The gap grows in our manic grins

Imagination and hope seem to be the two ways we hurt ourselves the most. We live in some future world where the daily struggle to be alive, to exist, is easy. So we miss what might be in the moment. What opportunity exists right now. But still, that escape of hope is vital. Self delusion is necessary. Without it, we would not be able to function in the corrupt and fucked up world where we are a step away. A mistake away from disappearance. From falling out of the daily beating of ‘normal’ life and into the shadow world where broken people and fractured society walk.

The consequences of failure are so high for most of us that we don’t, can’t, take the necessary risks to get beyond the cliff edge. We depend on hope. On lotteries and sweepstakes and the hope that maybe we can live without being afraid.

This is the consequences of not just late stage capitalism but of a society that believes that anyone can be rich if they work hard enough. And so make sure that the rich don’t have to live in the same world as the rest of us. Because we aspire to be there one day and we don’t want to have our funds taken when we do.

But that’s poor people, honest people, thinking. The thought that a seventy percent tax rate means that they actually pay seventy percent the same way we look at our paychecks and wonder where all the money goes. They don’t. They have access to all the tax dodges and schemes which allow them to pay in the zero to ten percent range. So that’s what they pay. And those dodges are legal. Because they’ve convinced us that them paying less means that somewhere, somehow we will get paid more.

Maybe in the past wealth built things. Roads and schools and infrastructure. A thin cynical maybe. But now, wealth only builds more wealth. And companies do not pass record profits on to their employees. They pass them on to their stockholders. Which isn’t us, because we can’t afford to play in their arena. And even if we tried, that extra ten dollars a year isn’t going to change our life. And neither is the extra ten grand that tax cuts profit them going to make a difference, if they even notice.

So, why do we keep doing this? Because we hope. Because we secretly aspire to be there “one day”. And we think ten thousand is alot and we would love to have that money. But we are not them. And we never will be. The system is gated. And even if you squeeze through the bars, somehow…and become the wealthy. You do so leaving behind the millions of people who weren’t lucky enough to have the opportunity, the twin composition of chance and foresight, to squeeze through before you close the loophole behind you.
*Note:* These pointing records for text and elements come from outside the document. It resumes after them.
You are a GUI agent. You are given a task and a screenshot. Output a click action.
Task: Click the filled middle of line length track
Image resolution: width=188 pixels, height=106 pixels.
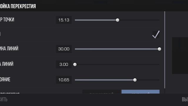(x=116, y=49)
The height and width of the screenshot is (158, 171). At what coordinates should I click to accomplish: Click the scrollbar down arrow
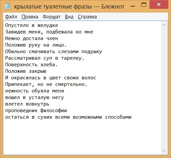coord(164,151)

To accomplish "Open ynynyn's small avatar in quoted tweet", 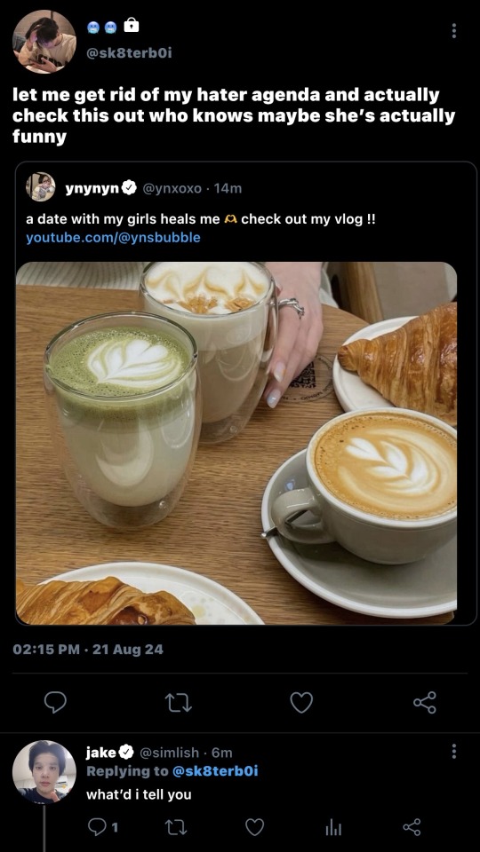I will tap(41, 187).
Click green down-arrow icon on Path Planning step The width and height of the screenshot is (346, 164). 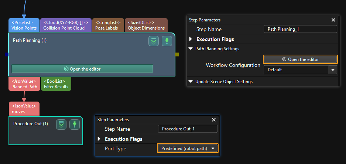coord(167,41)
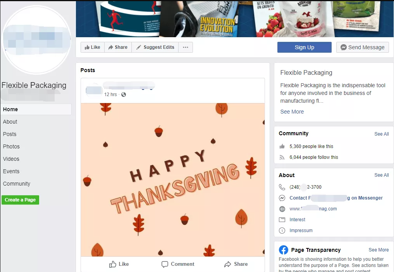Viewport: 394px width, 272px height.
Task: Click the green Create a Page button
Action: 21,200
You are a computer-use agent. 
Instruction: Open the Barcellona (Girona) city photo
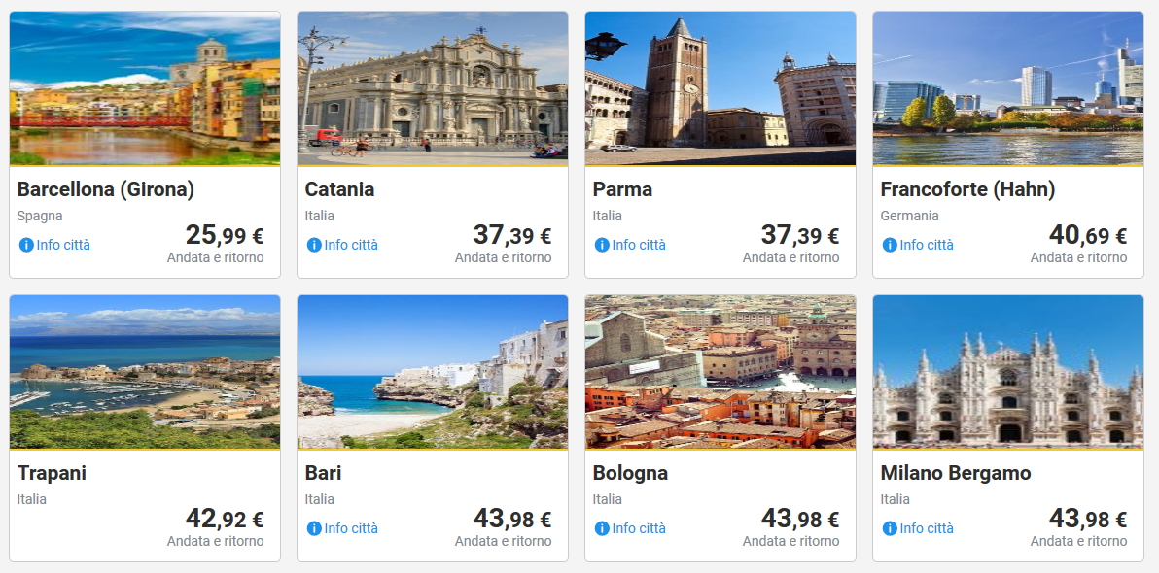(145, 88)
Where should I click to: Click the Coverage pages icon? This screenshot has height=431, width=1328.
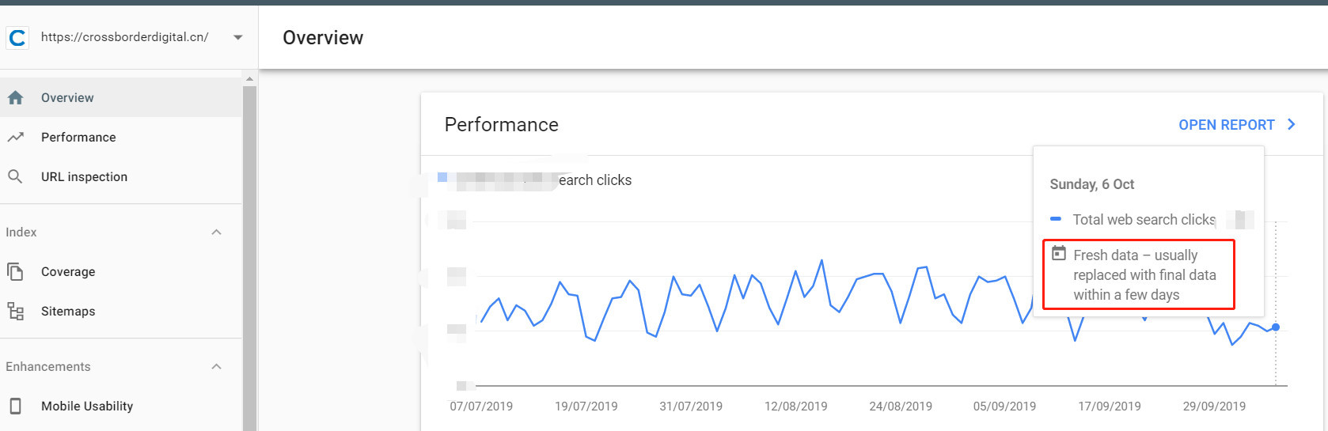pyautogui.click(x=15, y=272)
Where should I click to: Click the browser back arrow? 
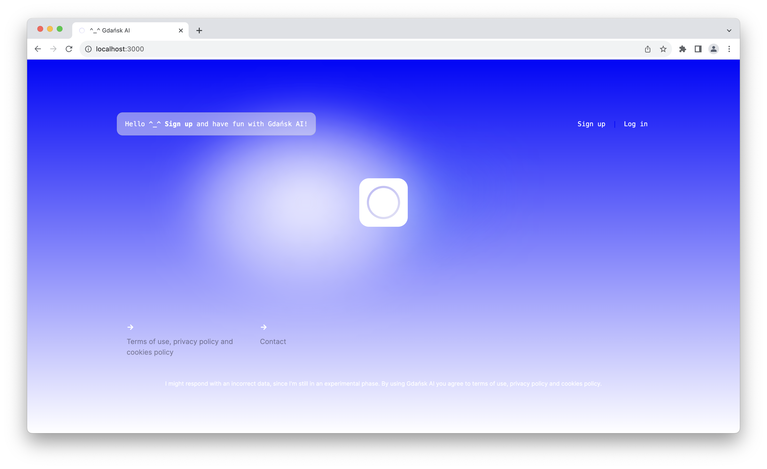38,49
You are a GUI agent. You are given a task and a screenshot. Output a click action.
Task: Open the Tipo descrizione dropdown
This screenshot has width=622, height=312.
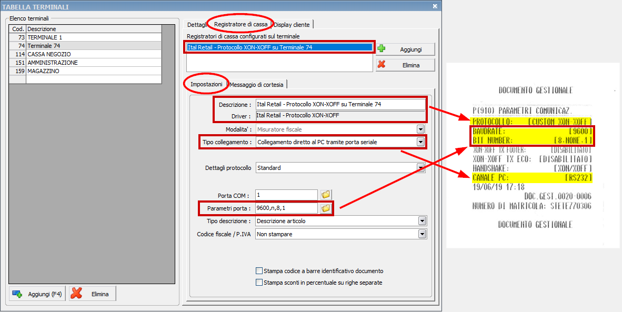coord(422,221)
Other capitalist countries don’t have our problems. Because they have societies which are not built on iconoclastic single points. Which aren’t built on the idea that anyone can be rich. And while that thought structure is useful, it is also harmful. And we are seeing first hand exactly how harmful it is when protections are stripped away in an effort to protect their wealth. Rather than protect the rest of us from their casual predation.